▶ **To do**: Return the material below exactly, but only from the line with "500x500 pixels. At" through the line with "Image resolution: width=764", and without its pictures.

▶ **Provided information**:
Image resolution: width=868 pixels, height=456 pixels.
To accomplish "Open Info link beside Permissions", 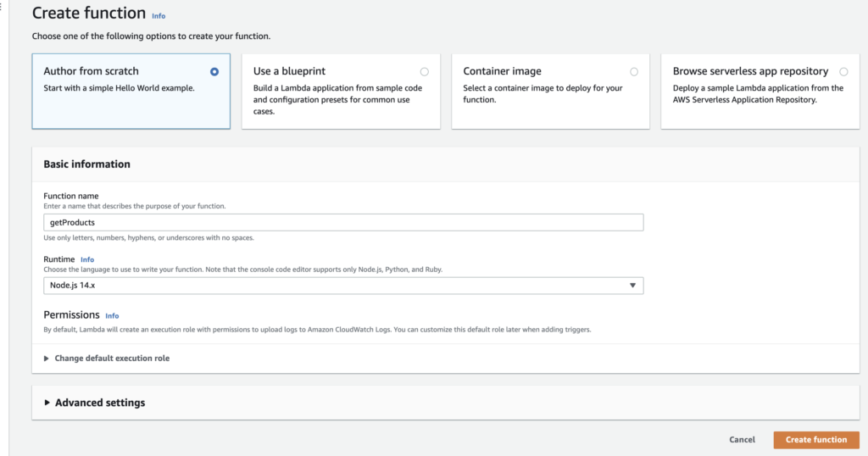I will click(x=112, y=316).
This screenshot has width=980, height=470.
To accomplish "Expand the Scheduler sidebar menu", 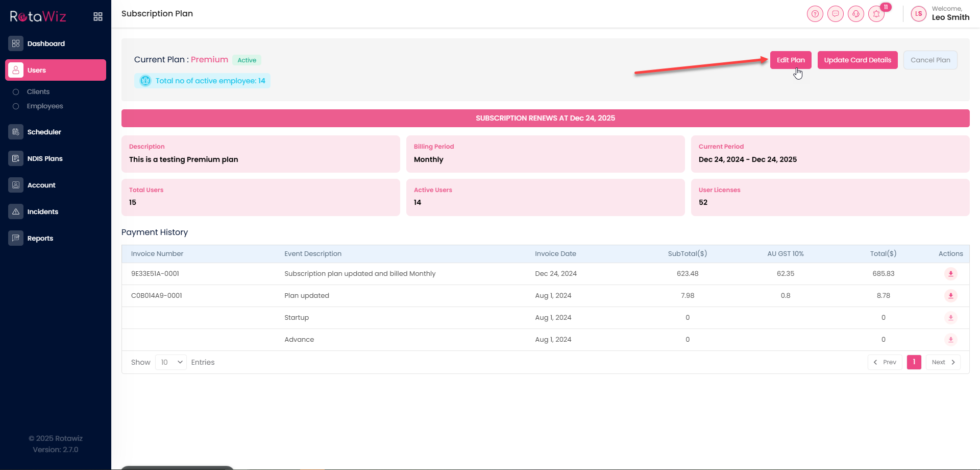I will (x=44, y=132).
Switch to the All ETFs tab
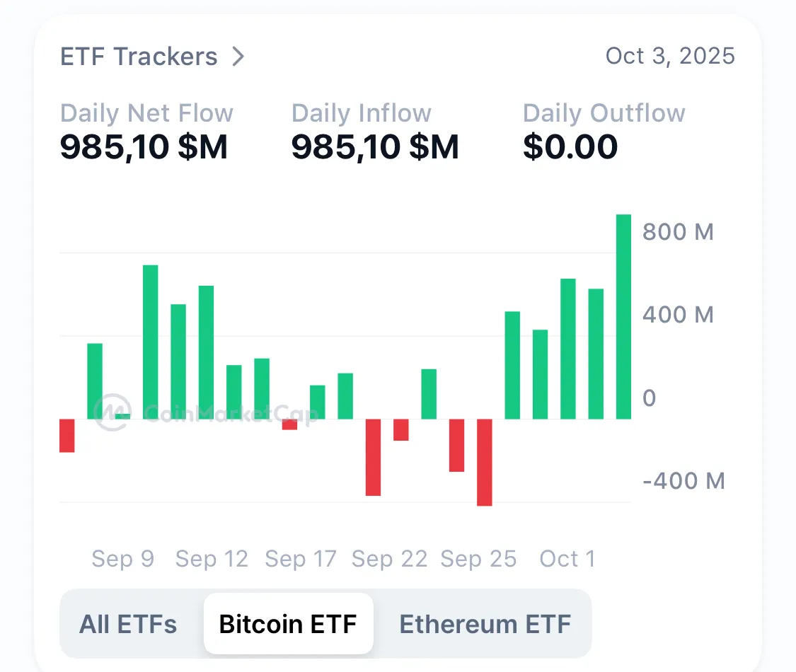 [x=128, y=624]
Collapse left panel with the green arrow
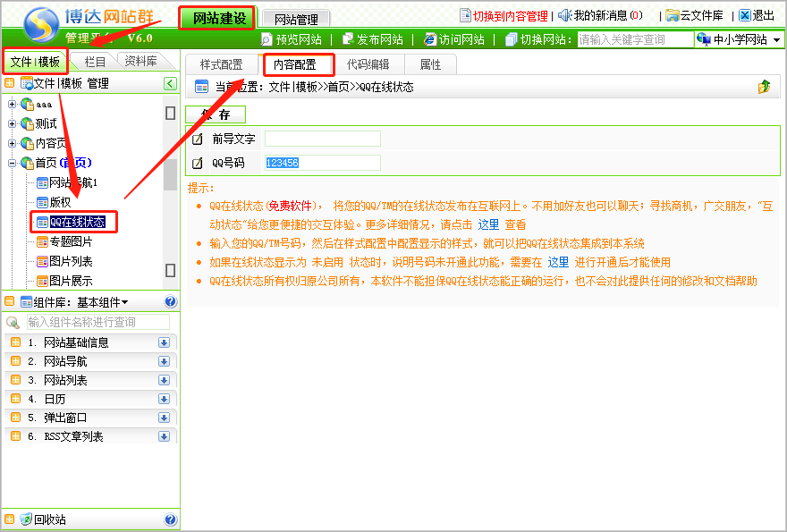 [170, 83]
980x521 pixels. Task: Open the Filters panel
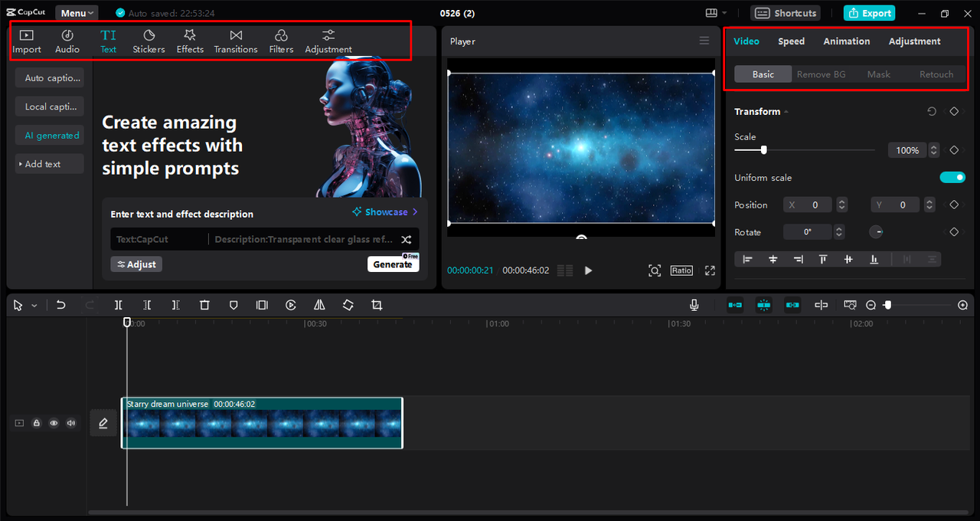(x=281, y=41)
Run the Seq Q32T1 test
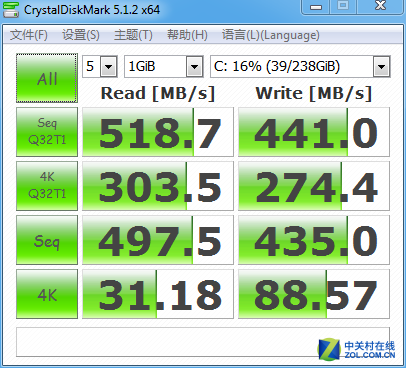The width and height of the screenshot is (406, 368). pos(47,132)
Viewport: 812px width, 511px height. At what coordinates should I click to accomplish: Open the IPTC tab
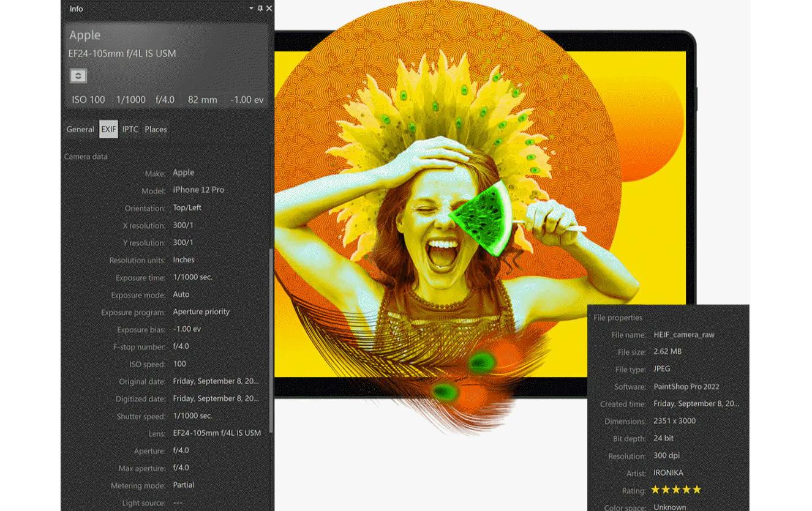click(130, 129)
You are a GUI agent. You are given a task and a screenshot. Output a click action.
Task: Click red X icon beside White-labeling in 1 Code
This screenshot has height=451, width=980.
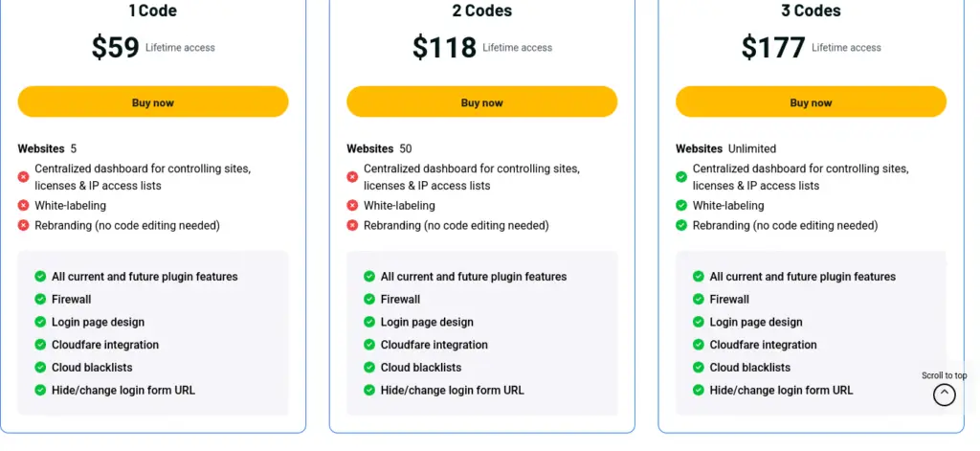pos(23,206)
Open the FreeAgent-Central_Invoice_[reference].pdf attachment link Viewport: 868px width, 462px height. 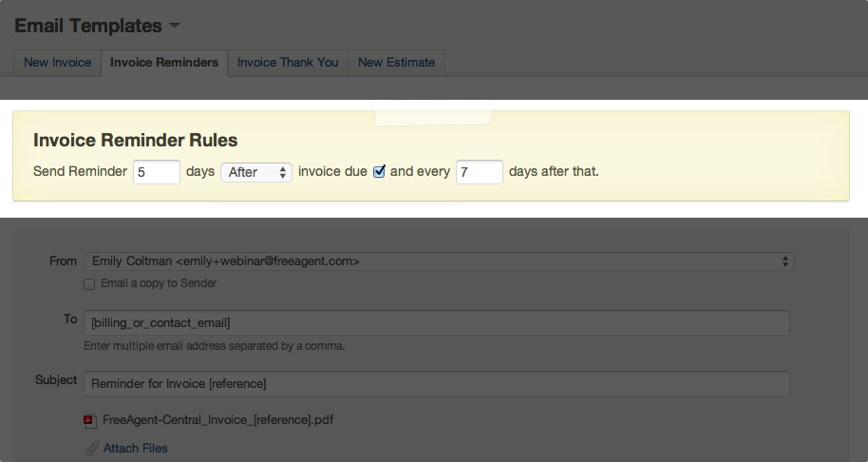(x=217, y=419)
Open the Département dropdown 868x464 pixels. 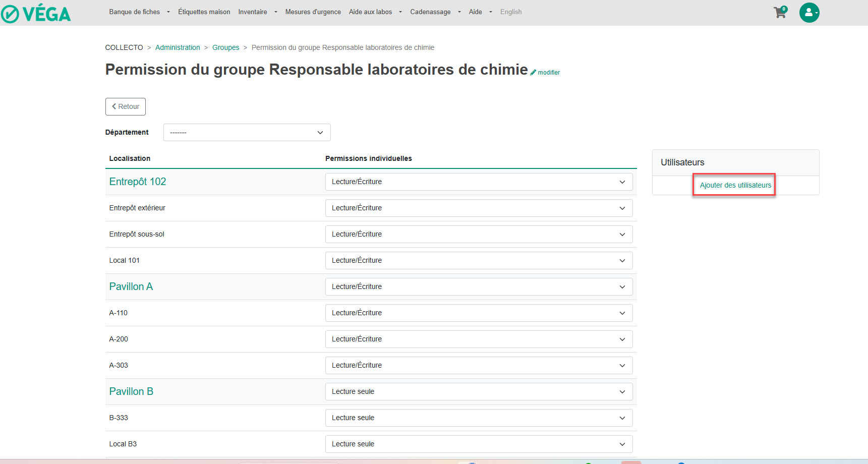[x=247, y=133]
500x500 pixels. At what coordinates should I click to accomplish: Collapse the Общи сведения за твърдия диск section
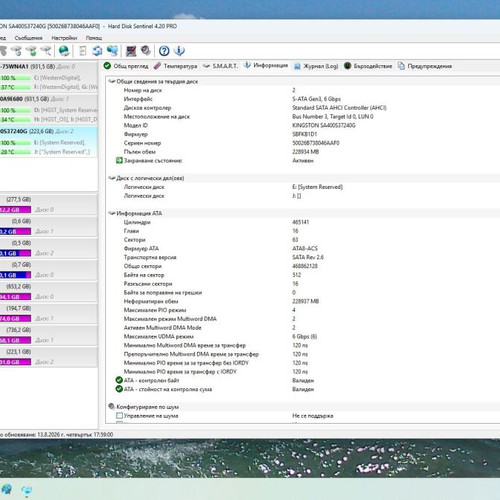point(112,81)
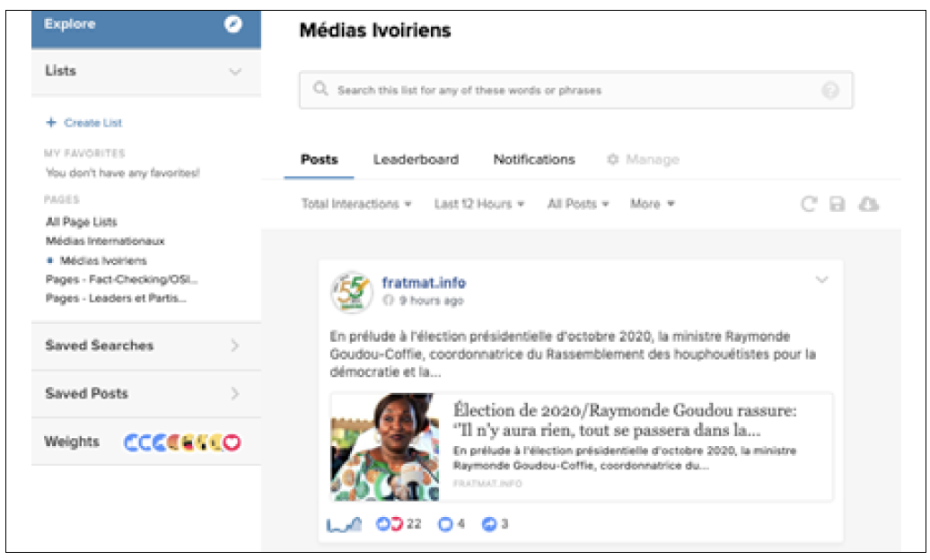Collapse the Lists section chevron
Screen dimensions: 930x560
click(x=235, y=71)
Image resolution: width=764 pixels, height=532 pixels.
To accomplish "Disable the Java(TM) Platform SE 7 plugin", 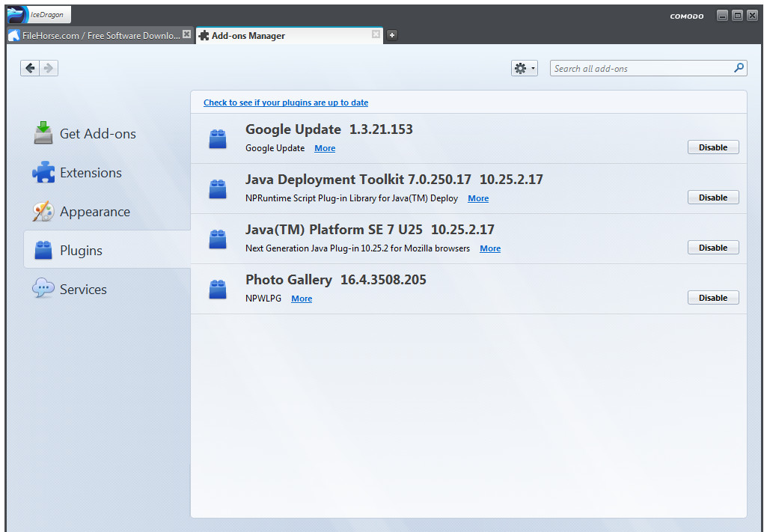I will (x=712, y=247).
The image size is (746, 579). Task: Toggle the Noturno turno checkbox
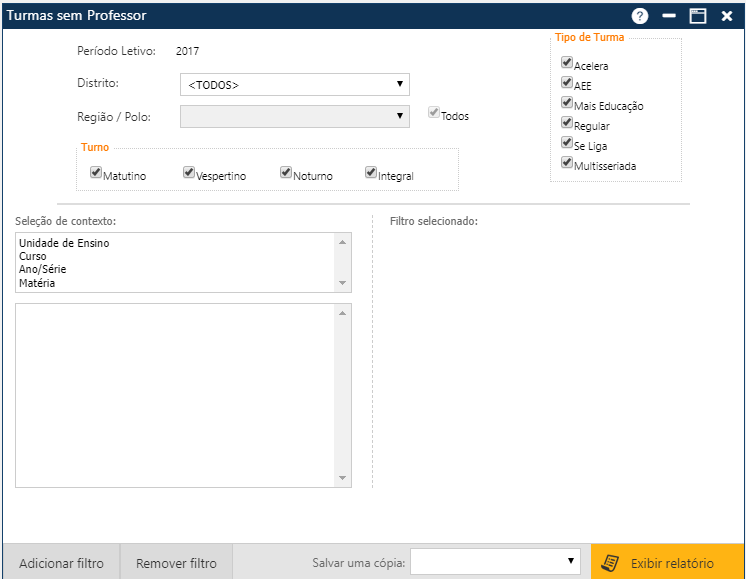[x=286, y=172]
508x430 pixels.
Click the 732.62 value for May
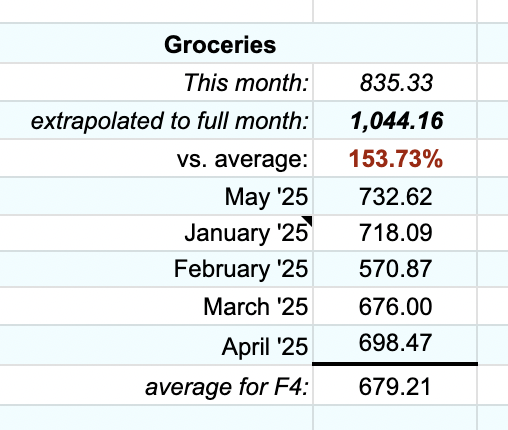point(396,197)
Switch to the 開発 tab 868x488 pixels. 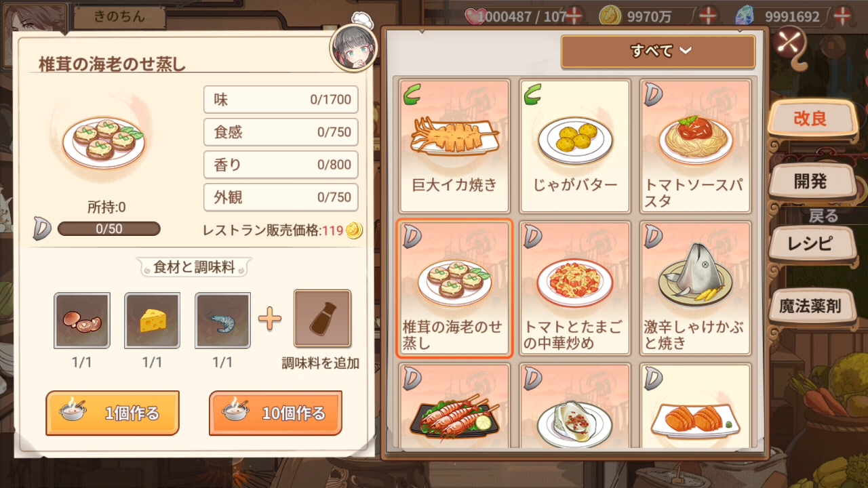click(810, 181)
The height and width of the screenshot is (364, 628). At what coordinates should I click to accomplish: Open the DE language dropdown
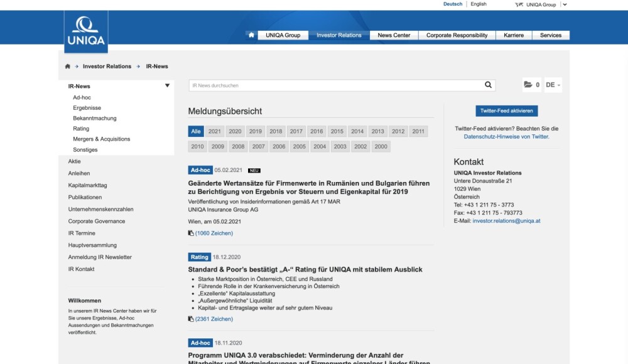(553, 85)
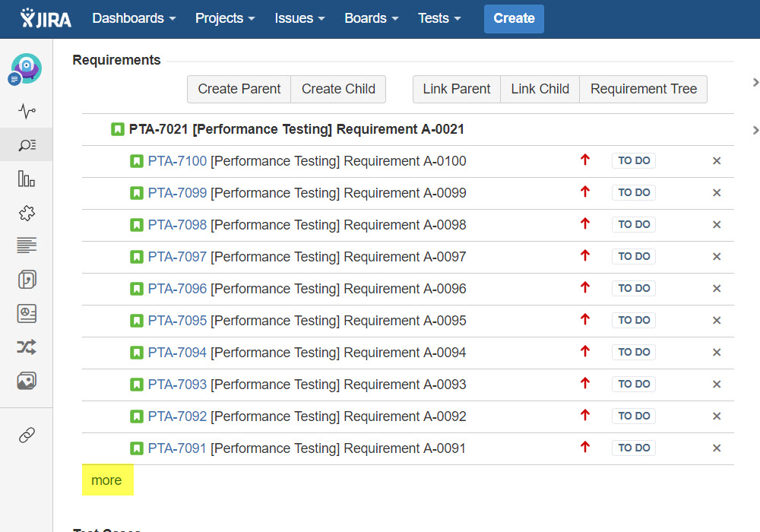Open the image gallery icon in sidebar
This screenshot has width=760, height=532.
[27, 381]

▶ **Response**:
500x500 pixels. At what coordinates should I click to accomplish: Collapse the Общи сведения за твърдия диск section
point(112,81)
Collapse the Lists section chevron
Screen dimensions: 930x560
click(x=235, y=71)
Image resolution: width=764 pixels, height=532 pixels.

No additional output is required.